Yusuf Can - HABER-YORUM
Biz dışarıdan beklerken bir anda Türkiye ile ilgili ifşa ve itiraf dalgası başladı.
Basının, bir suç örgütü lideri olarak tanıttığı Sedat Peker’in 4. videosu da yayınlandı.
Peker, yayınladığı videolarında neler söylemiyor ki?
-Elazığ’da yerel bir TV’de sunucu olan Yeldana Kaharman’ın Mehmet Ağar’ın oğlu AK Parti Milletvekili Tolga Ağar tarafından tecavüze uğraması, şikayeti sonrası Mehmet Ağar’ın girişimiyle intihar süsü verilerek olayın apar topar kapatılması...
-Bazı limanlara çökülerek tonlarca kokainin buralardan pazarlanması...
-Türkiye’deki Derin Devletin başında Mehmet Ağar’ın bulunduğunu...
-Mehmet Ağar ve Pelikancılar’ın kendisine karşı birlikte çalıştıklarını, derini daha derine kazdıklarını...
-Kendisinin tasfiye edilmek istendiğini...
-İşin içinde FETÖ ile iltisaklı olduğunu iddia ettiği JÖG komutanın bulunduğunu anlatıyor.
Sedat Peker bu videolarla tam olarak ne yapmaya çalışıyor?
Niyeti gerçekten bildiği her şeyi ortaya dökmek mi, yoksa basına gıdım gıdım sunup karşı tarafa “benimle anlaşın!” demek mi istiyor?
İlk etapta görünen o ki Peker, aslında savaşı kızıştırmak peşinde değil.
Hedef tahtasına sadece Mehmet Ağar ve bileşenlerini oturtmasıyla anlaşılan o ki ‘SAVAŞTA CEPHESİNİ GENİŞLETMİYOR’
Bir yandan Albayrak'a ve İçişleri Bakanı Süleyman Soylu’ya göz kırparak onları da bu savaşta kendi yanında görmek istemesi (hatta göstermeye çalışması) Emniyet Teşkilatı içinde SOYLU-AĞAR çekişmesi olduğu iddiasına oynadığını gösteriyor.
Cumhurbaşkanı Erdoğan'a ve yakınlarına ince taltiflerde bulunması, Perinçek Grubuna/Avrasyacılara karşı olmadığını ifade etmesi bu kesimlere yakın olan basın yayın organlarında aklanma çabası olarak görülebilir.
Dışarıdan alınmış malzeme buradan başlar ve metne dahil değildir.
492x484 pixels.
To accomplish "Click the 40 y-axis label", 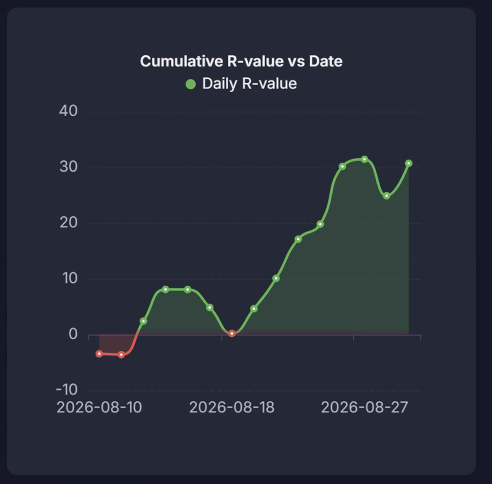I will [68, 111].
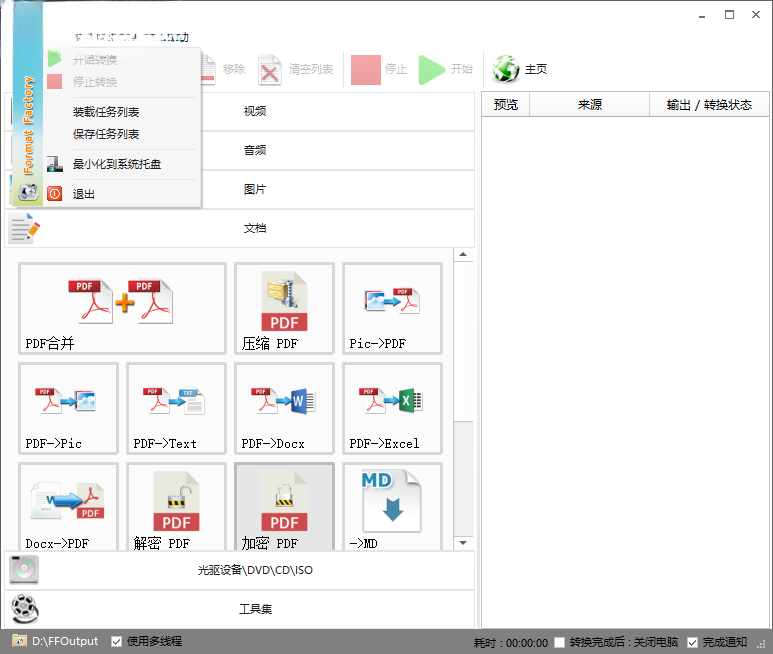Expand the 工具集 category
Viewport: 773px width, 654px height.
(240, 609)
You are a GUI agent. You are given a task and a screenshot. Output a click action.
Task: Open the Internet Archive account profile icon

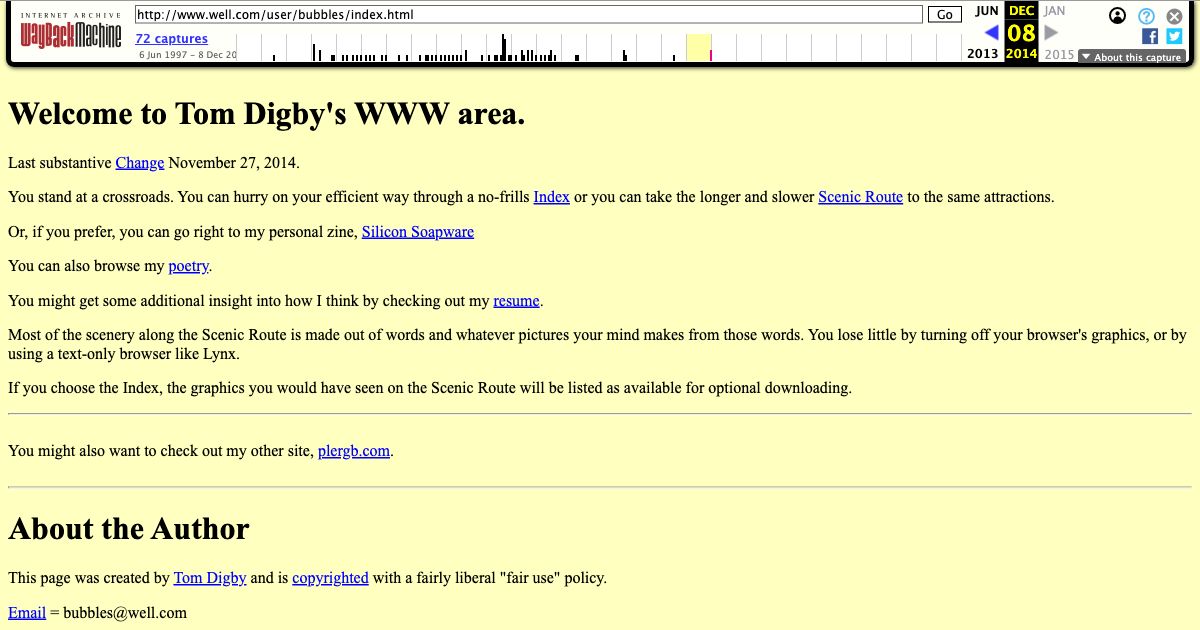1118,16
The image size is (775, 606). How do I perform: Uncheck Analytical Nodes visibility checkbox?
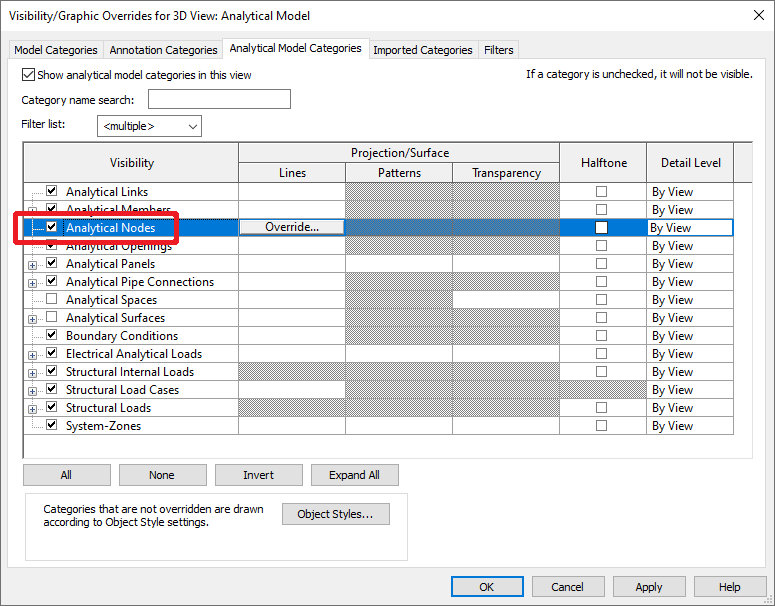pos(51,228)
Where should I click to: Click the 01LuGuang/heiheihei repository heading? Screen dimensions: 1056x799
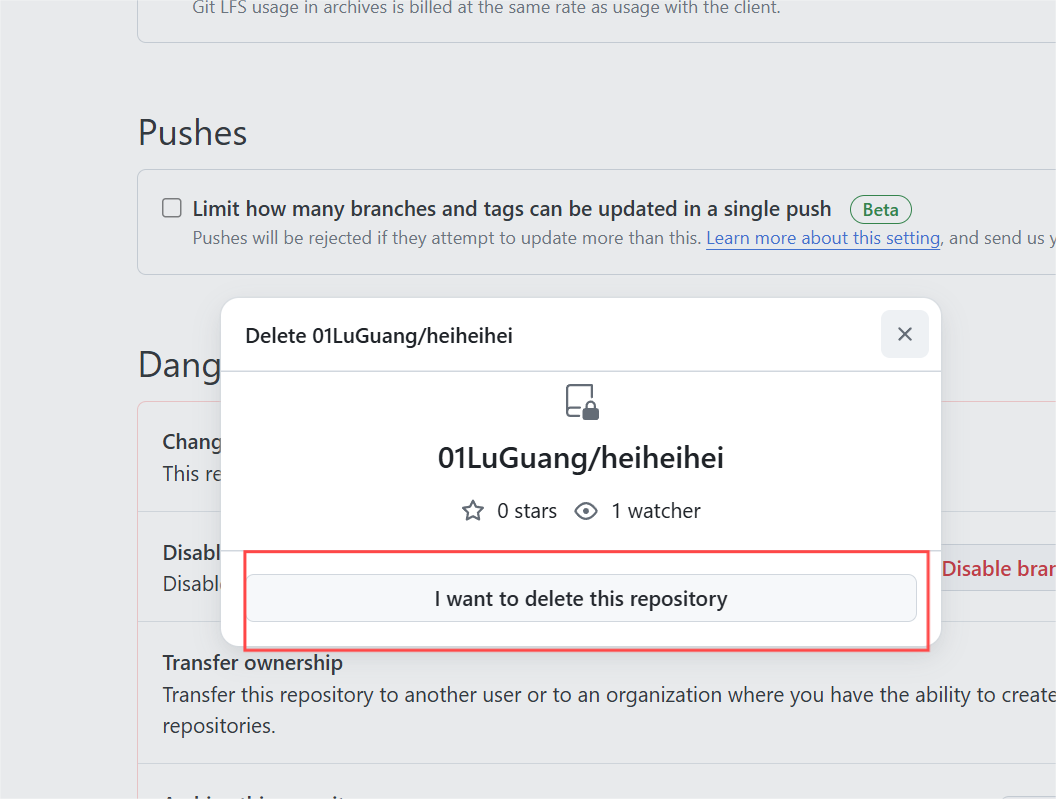(581, 458)
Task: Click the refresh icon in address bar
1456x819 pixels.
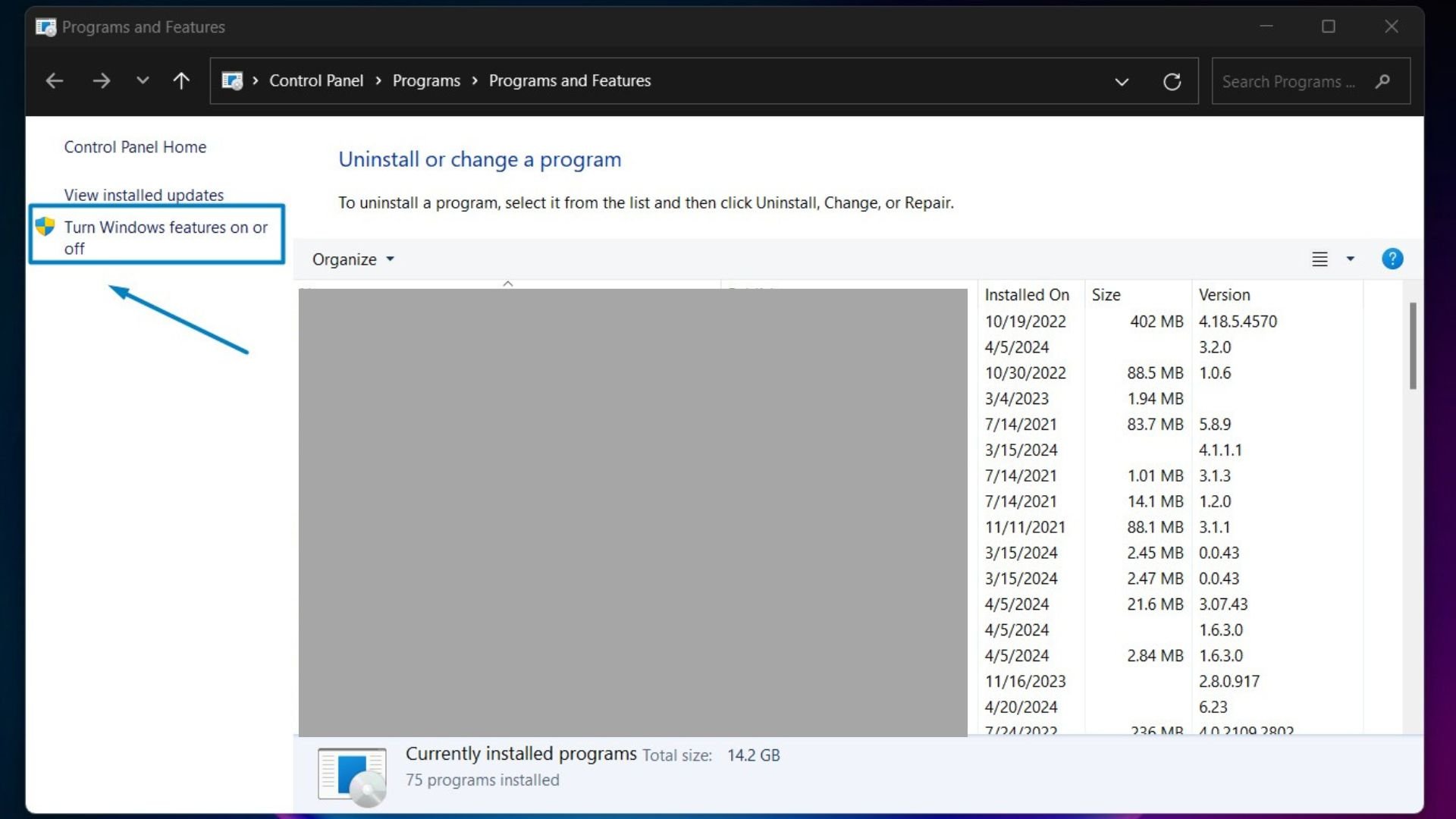Action: [x=1172, y=81]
En azından buralarda saldırıya uğramak istemiyor.
Bu ve benzeri hamleleri Sedat Peker’in kendisini ‘Normal bir mafya babası olmadığını kanıtlama gayesine matuf”
Doğrusu da bu, kendisi bildik bir mafya babası değil. Aksine masasının üzerindeki kitap sergisi “Babanın Dönüşü – Omerta Yasası” arka fontta önce Türkeş’in sonra güncel olarak Mescid-i Aksa’nın gösterilmesi…sübliminal mesajlar…
Bunlar videoların ön yüzünden okunan bazı detaylar.
Ancak işin iç yüzünde çok daha derin mevzular var.
Kavga DERİN. Yani DERİNLER arasında.
2021’in Türkiye'si- Yeni Türkiye söylemleri havalarda uçuşurken DERİNLERDE pek de bir şeylerin değişmediğini görmek utanç verici bir durum.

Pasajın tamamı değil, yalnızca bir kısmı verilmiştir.